Andrzejewski [Varsóvia, Polónia, 19 de Agosto de 1909 – 19 de Abril de 1983], este escritor polaco, «jovem grande e magro que usava óculos de armação de massa», acompanhou as constantes mudanças políticas e a instabilidade da Polónia. Chamavam-lhe moralista. Gombrowicz, por exemplo, chegou a chamar-lhe «padre» numa das páginas do seu diário. Outros tantos acabaram por chamar-lhe «uma puta respeitável». Filho de pai merceeiro e de mãe filha de um médico de província, nasceu em 1909. Interessou-lhe estudar na universidade de Varsóvia literaturas polacas, mas saiu de lá sem grandes preocupações em trazer consigo um diploma. Conhecendo desde cedo as suas orientações sexuais, sabe-se homossexual sem querer admitir essa homossexualidade. A vontade de uma vida normal faz com que se case por duas vezes. A primeira seria com Nona Siekierzyska, mas sobre este curto casamento corria o rumor de não ter sido consumado, pois Andrzejewski desapareceu com uma das suas testemunhas, um músico chamado Eugeniusz Biernacki. O segundo casamento seria com Maria Abgarowicz, que duraria mais e dar-lhe-ia dois filhos; esta sabia da homossexualidade do marido e, ao que parece, até concordava com ela.
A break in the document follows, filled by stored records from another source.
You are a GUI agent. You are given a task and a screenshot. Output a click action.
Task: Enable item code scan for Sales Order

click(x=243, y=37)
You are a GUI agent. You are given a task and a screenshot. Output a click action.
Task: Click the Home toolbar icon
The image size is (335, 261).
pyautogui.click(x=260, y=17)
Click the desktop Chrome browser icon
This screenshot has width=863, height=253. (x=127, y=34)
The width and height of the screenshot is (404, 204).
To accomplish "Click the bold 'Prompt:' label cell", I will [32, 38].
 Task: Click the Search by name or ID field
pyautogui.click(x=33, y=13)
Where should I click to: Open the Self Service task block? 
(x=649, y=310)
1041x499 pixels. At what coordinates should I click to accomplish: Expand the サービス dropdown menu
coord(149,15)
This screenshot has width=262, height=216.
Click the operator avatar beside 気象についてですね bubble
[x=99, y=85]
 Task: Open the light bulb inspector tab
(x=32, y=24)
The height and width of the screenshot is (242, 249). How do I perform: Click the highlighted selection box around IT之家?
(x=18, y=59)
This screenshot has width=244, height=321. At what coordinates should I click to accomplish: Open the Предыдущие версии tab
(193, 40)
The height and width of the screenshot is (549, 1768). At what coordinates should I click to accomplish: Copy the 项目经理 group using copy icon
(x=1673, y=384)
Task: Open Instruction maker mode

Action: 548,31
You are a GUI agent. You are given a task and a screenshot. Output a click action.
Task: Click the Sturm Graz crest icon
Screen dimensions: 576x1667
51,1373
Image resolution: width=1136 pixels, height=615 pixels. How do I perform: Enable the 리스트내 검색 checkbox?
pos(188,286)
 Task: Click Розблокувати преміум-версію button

Os seus primeiros trabalhos literários aparecem; com vinte e sete anos de idade publica Caminhos Inevitáveis, e dois anos mais tarde aparece A Harmonia do Coração, livros de contos que já tinham surgido na revista de direita Prosto z Mostu. Era um jovem fascinado por escritores como Georges Bernanos, Joseph Conrad e François Mauriac. Ficaria com a fama de «Mauriac polaco».

[…]

Engordado por excessos de vodka, já pouco saía de casa; e muito tempo não passaria até que, a 19 de Abril de 1983, a morte provocada por um ataque cardíaco encontrou-o em Varsóvia, no seu apartamento da rua Nowiniarska com vista para o gueto. Deixaria por terminar um romance sobre o imperador Heliogábalo, figura celerada que devia muito certamente ser do seu interesse.